さようなら、融合症例第一号(ガングニール)

 

 正義の為に悪を背負う少女たちが居た。

 月の落下から人類を救わんと、後世に残る汚名を背負ってでも開拓者の泡沫と共に暴食の巨人を起点とした無茶を成そうとする身の丈に合わぬ愚者たち。

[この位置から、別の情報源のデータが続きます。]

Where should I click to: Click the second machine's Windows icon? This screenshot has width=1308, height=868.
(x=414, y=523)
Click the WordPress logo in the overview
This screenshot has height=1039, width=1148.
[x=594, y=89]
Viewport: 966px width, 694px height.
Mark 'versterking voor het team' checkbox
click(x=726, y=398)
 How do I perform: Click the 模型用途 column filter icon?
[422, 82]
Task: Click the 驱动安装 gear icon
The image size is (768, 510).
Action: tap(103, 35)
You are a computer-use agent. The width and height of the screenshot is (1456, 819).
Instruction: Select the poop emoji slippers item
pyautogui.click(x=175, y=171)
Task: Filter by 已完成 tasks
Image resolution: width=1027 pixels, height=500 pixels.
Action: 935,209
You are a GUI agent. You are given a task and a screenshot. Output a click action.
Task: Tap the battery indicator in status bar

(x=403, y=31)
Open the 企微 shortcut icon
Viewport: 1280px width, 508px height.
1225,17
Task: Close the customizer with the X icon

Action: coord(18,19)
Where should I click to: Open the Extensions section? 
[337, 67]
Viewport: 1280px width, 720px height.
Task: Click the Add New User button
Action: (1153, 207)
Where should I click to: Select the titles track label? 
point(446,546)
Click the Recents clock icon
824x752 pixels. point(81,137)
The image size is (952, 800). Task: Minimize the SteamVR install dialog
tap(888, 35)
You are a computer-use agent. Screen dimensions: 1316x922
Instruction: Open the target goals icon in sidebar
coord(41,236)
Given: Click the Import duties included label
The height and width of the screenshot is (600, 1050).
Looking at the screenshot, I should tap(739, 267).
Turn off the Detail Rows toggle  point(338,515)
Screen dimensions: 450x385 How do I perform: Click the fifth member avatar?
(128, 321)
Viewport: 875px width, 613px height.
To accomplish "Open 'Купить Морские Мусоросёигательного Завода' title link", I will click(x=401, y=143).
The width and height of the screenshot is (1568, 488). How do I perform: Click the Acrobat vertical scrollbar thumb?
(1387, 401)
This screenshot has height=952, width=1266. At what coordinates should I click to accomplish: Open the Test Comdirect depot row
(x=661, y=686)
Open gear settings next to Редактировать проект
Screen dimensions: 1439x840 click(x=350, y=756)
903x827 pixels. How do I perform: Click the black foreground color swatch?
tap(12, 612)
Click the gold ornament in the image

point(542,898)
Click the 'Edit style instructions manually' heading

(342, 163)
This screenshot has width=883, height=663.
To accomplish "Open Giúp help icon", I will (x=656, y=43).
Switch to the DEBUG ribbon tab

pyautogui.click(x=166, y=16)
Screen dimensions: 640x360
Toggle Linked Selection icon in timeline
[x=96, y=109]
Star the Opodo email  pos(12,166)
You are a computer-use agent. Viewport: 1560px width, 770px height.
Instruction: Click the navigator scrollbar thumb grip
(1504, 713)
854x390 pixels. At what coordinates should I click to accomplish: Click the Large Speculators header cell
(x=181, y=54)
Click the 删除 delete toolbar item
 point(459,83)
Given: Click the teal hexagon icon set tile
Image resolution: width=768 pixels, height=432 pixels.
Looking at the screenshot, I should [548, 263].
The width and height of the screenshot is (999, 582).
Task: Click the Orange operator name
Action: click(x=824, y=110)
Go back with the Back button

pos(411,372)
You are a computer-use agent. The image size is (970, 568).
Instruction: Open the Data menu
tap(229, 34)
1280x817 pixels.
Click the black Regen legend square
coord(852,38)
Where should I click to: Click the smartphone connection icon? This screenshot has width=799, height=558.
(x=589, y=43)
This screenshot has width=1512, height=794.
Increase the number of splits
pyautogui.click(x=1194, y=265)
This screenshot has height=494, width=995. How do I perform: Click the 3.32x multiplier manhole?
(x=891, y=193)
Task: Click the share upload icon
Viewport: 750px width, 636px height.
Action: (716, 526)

 其処からまろび出たのは、英雄症候群を患った狂気の生科学者。

 

 神は、英雄に成ろうとする只人を嘲笑う。

 

『6人じゃない。私が束ねるこの歌は、70億の絶唱ッ! 響き合うみんながくれた、シンフォギアで──!」

 

 ──刹那の時とは言え、人類と言う群生を一つにまとめ上げた少女の勇姿に、雫が頬を伝った。

 

 

『繋ぐこの手が、私のアームドギアだ!』

 

勃発(ヴァーサス)──魔法少女事変(アルケミックカルト)

 

 世界を壊す歌を奏でし少女がいた。

 生きた時の長さこそ終焉の巫女には及ばずとも、積み重ねし憎悪という名の想いの力は彼女に匹敵する程の精神の超克者。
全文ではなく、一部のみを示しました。